Seperti yang dikatakan oleh intelektual publik yang kritis, Daniel Dhakidae, “tugas intelektual adalah mengkritik tanpa henti”.
Saat ini, istilah intelektual lebih dilekatkan kepada pengajar atau dosen. Bagi intelektual kritis biasanya merasa berat mengerjakan kerjaan tukang sedangkan kemunculan ‘intelektual tukang’ disebabkan karena memang dosen banyak mengerjakan praktik pengajaran, penelitian dan administrasi yang teknis instrumental mekanis sehingga daya kritis melemah.
Pasca reformasi 1998 dan awal 2000-an mulai muncul kerinduan atas dosen (kritis) seperti para tokoh bangsa di atas. Pada masa itu, intelektualitas mengalami instrumentalitas, yakni dosen menjadi tukang intelektual.
Dosen dalam pengajaran hanya ‘menukangi’ mahasiswa dengan alat teoritis yang diproduksi dari Barat. Kita seolah-olah kritis dan merasa kritis, tapi faktanya kita didoktrin agar terlihat dan merasa kritis oleh sarjana Barat. Hal ini juga dilakukan dosen dalam penelitian dan pengabdian masyarakat (ABDIMAS), beban kerja administrasi pelaporan serta Event Organizer (EO).
‘Produk’ mahasiswa dicetak menjadi seseorang yang sesuai dengan jurusannya agar bisa bekerja di perusahaan atau pabrik atau birokrasi. Mahasiswa ditujukan dan dicetak khusus untuk menopang sistem birokrasi, korporasi, pabrik dalam mesin besar kapitalisme global, tidak lebih.
Dalam hal ini, institusi pendidikan dihidupi memang sebagai alat negara dan alat komprador (kapitalis/para pemilik modal). Dengan kata lain, tujuan pendidikan dari sekolah dasar hingga kuliah selama 16-18 tahun ialah sebagai alat kedua institusi tersebut dalam menyangga sistem dunia, yakni kapitalisme global.

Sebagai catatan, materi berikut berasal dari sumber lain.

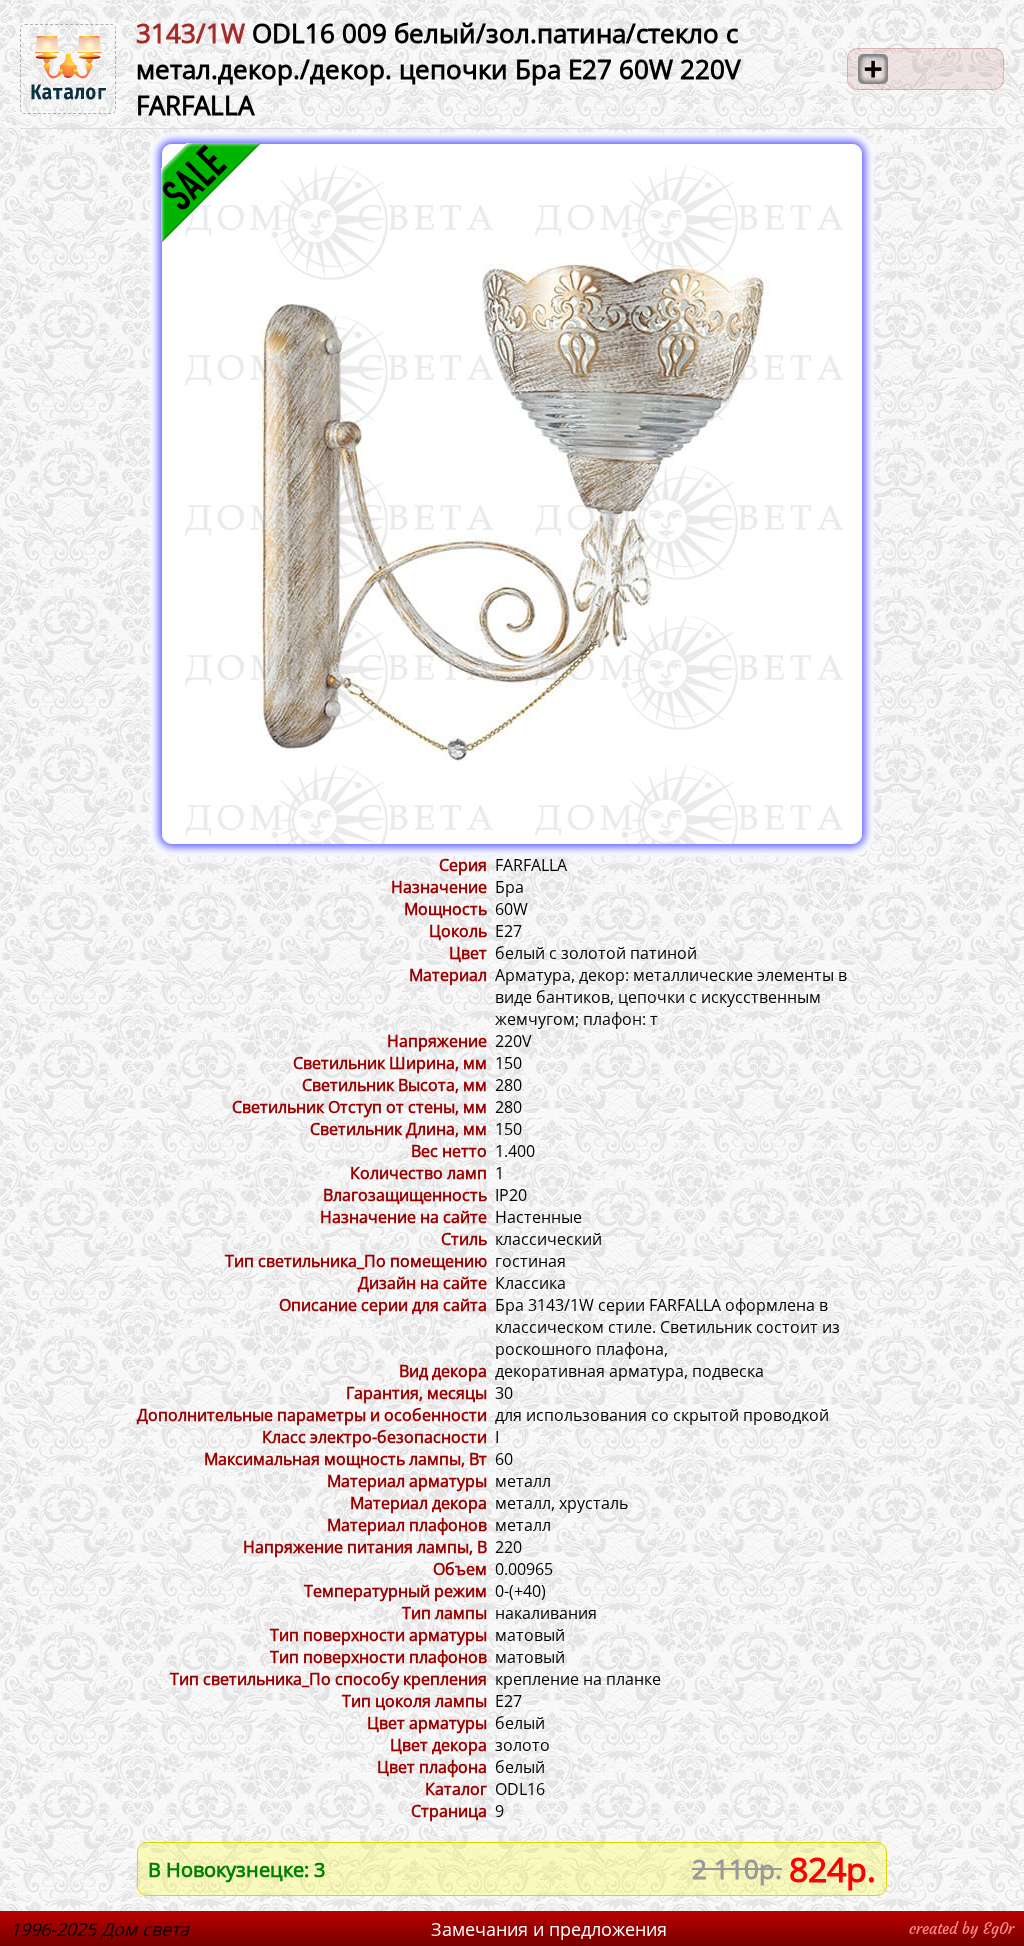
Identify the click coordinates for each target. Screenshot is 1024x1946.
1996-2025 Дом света (99, 1929)
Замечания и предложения (549, 1929)
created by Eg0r (961, 1928)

Kini, para dosen sudah mulai mempunyai kesadaran kelas. Dosen adalah buruh. Mereka berani melakukan demonstrasi di hari buruh. Dosen adalah buruh dalam suatu pabrik besar institusi pendidikan pencari laba untuk bertahan hidup (survive).
Dengan deregulasi roh sosial negara (pemerintah), maka institusi pendidikan semakin masuk ke dalam sistem kapitalisme global. Muncullah Undang Undang otonomi kampus faktanya yang diotonomkan adalah uangnya yang mengalami komersialisasi, tapi kebebasan akademik (intelektual) dan kesejahteraan tertinggal.
Dengan kata, lain, negara tidak lagi menempatkan pendidikan di dimensi sosial, tapi dimensi ekonomi (komersial)-politik (kuasa/control).
Tidak dapat dipungkiri, institusi pendidikan harus bertahan hidup (survive), dosen harus bertahan hidup, demikian pula mahasiswa setelah lulus harus bertahan hidup. Semuanya dikondisikan menjadi tukang dengan pekerjaan teknis-instrumentalnya masing-masing untuk menopang apa yang disebut dengan “kapitalisme lanjut”, sebuah istilah yang dicetuskan oleh Wermer Sombart tahun 1900an.
Di dunia kapitalisme lanjut, negara (pemerintah) tidak lagi menjadi institusi sosial, tapi institusi ekonomi-politik saja dengan alat militer dan pengumpulan kekerasan (Max Weber). Semua yang dilakukan negara hanyalah untuk kepentingan kekuasaan (politik)-uang (ekonomi). Manusia yang hidup di dalamnya menjadi mesin-mesinnya.
Begitulah kira-kira sejarawan Amerika, Lewis Mumford menggambarkan peradaban manusia modern yang mengilustrasikan manusia melakukan tindakan teknis instrumental-mekanik untuk menopang peradaban materialistik (kapitalisme). Di sini dosen adalah bagian dari tukang yang melakukan tindakan teknis-mekanik.
Kini dosen juga bertambah pertukangannya menjadi petugas administrasi pemerintah dengan berbagai macam pelaporan. Mereka seolah-olah dianggap seorang yang berpotensi besar dan rentan menjadi koruptor.
Mereka selalu harus diawasi kinerjanya sehingga pelaporan harus sangat terperinci, dilakukan berulang dalam berbagai aplikasi dan ruang-ruang maya beragam seperti Sister, Shinta, Bima, Garuda, SKP, BKD, LHKPN, borang akreditas, peringkatan nasional dan internasional, dan aplikasi lainnya dari kampus sendiri maupun google.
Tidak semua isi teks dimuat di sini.